:: TASK ::
Start at the line in the entries below that contains "Image resolution: width=1285", stop at the line that contains "800x459 pixels.", and output exactly the lines in that span, both ends included.

:: DATASET ::

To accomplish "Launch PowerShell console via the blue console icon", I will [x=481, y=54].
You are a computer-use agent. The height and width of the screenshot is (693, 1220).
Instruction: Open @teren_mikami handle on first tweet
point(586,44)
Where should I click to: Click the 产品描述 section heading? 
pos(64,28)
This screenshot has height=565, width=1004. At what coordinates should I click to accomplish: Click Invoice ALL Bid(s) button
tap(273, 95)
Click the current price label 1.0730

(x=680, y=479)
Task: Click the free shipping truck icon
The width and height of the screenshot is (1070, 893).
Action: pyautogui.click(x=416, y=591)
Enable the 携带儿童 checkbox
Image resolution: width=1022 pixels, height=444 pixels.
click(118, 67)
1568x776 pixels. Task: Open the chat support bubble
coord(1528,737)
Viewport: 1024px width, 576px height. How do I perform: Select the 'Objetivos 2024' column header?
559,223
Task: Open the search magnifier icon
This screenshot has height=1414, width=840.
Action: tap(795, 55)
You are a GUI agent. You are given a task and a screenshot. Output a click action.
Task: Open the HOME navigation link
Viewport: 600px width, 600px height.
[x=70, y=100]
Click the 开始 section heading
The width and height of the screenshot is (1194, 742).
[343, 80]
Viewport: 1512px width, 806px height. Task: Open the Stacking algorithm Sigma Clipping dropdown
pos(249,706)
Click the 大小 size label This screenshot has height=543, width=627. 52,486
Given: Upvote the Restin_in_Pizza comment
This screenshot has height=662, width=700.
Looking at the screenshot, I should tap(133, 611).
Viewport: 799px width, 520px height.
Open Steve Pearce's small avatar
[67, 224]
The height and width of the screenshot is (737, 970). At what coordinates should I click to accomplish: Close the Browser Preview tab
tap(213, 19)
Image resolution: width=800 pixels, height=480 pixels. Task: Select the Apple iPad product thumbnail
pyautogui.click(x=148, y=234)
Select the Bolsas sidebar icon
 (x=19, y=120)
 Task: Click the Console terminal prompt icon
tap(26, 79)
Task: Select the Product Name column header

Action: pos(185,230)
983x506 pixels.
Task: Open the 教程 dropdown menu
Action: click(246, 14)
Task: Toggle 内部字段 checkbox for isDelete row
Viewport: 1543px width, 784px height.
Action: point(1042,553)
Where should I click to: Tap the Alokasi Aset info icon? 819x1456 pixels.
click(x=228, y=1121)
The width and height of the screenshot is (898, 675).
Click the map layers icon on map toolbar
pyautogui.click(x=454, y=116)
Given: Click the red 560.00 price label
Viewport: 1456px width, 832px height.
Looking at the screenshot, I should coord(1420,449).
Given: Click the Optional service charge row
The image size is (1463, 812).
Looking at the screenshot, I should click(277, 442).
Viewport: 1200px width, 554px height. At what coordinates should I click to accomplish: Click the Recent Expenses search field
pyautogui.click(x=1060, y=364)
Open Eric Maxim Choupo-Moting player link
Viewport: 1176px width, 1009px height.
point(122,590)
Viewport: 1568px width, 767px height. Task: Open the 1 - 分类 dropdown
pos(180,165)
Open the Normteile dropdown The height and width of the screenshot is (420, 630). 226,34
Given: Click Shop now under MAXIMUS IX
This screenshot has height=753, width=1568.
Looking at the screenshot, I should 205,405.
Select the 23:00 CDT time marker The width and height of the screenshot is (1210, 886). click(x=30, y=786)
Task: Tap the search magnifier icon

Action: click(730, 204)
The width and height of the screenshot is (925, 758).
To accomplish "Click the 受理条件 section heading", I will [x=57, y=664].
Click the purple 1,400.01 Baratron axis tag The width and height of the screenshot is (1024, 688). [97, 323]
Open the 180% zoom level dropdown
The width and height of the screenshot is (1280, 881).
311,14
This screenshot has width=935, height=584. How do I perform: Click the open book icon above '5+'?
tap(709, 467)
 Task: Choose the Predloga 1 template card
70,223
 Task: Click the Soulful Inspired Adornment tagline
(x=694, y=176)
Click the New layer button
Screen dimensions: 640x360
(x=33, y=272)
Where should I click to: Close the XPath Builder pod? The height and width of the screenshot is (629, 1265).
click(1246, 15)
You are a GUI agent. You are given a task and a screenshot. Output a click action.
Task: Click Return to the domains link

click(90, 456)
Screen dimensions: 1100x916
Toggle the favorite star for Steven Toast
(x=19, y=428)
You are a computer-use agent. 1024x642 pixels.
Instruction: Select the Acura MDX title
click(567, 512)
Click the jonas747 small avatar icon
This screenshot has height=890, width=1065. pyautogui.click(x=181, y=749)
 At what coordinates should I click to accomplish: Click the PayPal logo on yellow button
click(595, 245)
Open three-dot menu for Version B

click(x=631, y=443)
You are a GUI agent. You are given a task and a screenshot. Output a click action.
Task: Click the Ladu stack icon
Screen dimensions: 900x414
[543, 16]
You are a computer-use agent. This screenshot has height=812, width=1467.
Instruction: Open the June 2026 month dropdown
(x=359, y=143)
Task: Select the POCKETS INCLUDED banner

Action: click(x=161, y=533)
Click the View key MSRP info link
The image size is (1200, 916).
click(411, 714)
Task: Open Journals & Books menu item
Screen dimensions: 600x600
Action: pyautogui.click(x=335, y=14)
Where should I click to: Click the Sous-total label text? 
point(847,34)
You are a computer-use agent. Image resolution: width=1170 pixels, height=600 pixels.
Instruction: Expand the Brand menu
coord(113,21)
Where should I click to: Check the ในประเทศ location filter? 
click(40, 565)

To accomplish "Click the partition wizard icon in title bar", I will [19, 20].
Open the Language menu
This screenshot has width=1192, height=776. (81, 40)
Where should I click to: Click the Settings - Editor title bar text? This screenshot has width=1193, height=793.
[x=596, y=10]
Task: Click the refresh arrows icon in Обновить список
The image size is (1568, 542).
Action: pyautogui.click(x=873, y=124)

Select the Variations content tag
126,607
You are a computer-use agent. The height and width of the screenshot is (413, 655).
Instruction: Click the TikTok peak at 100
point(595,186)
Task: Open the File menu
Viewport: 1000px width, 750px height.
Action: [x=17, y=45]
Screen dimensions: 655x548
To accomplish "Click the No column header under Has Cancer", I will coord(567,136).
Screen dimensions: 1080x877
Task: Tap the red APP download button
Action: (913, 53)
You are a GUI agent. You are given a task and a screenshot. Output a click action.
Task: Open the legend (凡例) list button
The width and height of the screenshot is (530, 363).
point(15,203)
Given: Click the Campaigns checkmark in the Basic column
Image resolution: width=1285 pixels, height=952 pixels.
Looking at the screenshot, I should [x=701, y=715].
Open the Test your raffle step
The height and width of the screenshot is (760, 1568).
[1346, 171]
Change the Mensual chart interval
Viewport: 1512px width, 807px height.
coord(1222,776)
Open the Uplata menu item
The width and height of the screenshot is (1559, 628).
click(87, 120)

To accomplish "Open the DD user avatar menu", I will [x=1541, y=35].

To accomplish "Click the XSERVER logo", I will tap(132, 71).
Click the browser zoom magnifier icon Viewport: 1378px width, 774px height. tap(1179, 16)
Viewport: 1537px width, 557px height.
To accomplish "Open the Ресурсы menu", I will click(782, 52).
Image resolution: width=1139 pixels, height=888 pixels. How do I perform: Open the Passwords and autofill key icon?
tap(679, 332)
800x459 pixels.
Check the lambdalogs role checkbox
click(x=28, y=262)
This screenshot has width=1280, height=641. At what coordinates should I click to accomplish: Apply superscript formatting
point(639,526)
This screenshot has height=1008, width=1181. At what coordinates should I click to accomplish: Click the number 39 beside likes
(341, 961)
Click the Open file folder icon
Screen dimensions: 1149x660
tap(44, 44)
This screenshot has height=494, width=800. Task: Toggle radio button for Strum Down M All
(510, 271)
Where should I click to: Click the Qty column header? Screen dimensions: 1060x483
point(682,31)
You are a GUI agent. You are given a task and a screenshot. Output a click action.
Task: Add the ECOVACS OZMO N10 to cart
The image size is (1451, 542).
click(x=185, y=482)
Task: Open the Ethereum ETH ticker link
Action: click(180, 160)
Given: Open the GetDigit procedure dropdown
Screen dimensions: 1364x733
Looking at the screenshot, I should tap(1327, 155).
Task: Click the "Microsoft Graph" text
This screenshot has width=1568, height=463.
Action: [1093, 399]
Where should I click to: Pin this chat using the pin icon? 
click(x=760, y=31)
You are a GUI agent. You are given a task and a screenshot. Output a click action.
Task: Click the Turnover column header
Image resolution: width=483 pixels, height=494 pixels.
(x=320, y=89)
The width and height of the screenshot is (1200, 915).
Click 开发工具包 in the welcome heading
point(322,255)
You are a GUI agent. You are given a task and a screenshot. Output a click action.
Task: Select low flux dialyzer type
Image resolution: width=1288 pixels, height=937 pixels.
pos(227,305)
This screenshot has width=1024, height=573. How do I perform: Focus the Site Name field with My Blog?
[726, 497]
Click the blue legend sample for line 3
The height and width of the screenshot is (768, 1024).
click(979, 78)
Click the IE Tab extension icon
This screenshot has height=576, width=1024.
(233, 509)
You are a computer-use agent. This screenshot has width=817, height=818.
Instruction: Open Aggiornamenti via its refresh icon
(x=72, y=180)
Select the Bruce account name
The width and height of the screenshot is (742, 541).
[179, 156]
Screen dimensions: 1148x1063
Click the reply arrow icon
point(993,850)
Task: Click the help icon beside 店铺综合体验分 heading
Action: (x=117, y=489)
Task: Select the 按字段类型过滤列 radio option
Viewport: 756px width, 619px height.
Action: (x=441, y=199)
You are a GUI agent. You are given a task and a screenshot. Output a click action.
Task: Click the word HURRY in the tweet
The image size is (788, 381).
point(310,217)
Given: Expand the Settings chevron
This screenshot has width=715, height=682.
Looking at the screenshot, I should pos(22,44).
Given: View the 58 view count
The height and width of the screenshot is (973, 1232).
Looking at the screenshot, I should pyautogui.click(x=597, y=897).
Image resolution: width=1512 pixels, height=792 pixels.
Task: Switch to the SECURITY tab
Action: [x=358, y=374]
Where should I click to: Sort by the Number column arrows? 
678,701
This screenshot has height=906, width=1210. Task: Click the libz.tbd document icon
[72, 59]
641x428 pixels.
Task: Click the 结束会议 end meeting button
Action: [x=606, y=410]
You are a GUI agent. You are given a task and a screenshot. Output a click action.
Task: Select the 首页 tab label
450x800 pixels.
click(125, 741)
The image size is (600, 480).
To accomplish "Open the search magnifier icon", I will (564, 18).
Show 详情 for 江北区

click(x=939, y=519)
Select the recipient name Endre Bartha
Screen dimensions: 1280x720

:: SOLVED PROBLEM ::
Image resolution: width=1285 pixels, height=952 pixels.
Looking at the screenshot, I should [x=701, y=715].
Open the Test your raffle step
The height and width of the screenshot is (760, 1568).
[1346, 171]
Change the Mensual chart interval
Viewport: 1512px width, 807px height.
coord(1222,776)
Open the Uplata menu item
The width and height of the screenshot is (1559, 628).
click(87, 120)

To accomplish "Open the DD user avatar menu", I will [x=1541, y=35].

To accomplish "Click the XSERVER logo", I will tap(132, 71).
Click the browser zoom magnifier icon Viewport: 1378px width, 774px height. tap(1179, 16)
Viewport: 1537px width, 557px height.
To accomplish "Open the Ресурсы menu", I will click(782, 52).
Image resolution: width=1139 pixels, height=888 pixels. How do I perform: Open the Passwords and autofill key icon?
tap(679, 332)
800x459 pixels.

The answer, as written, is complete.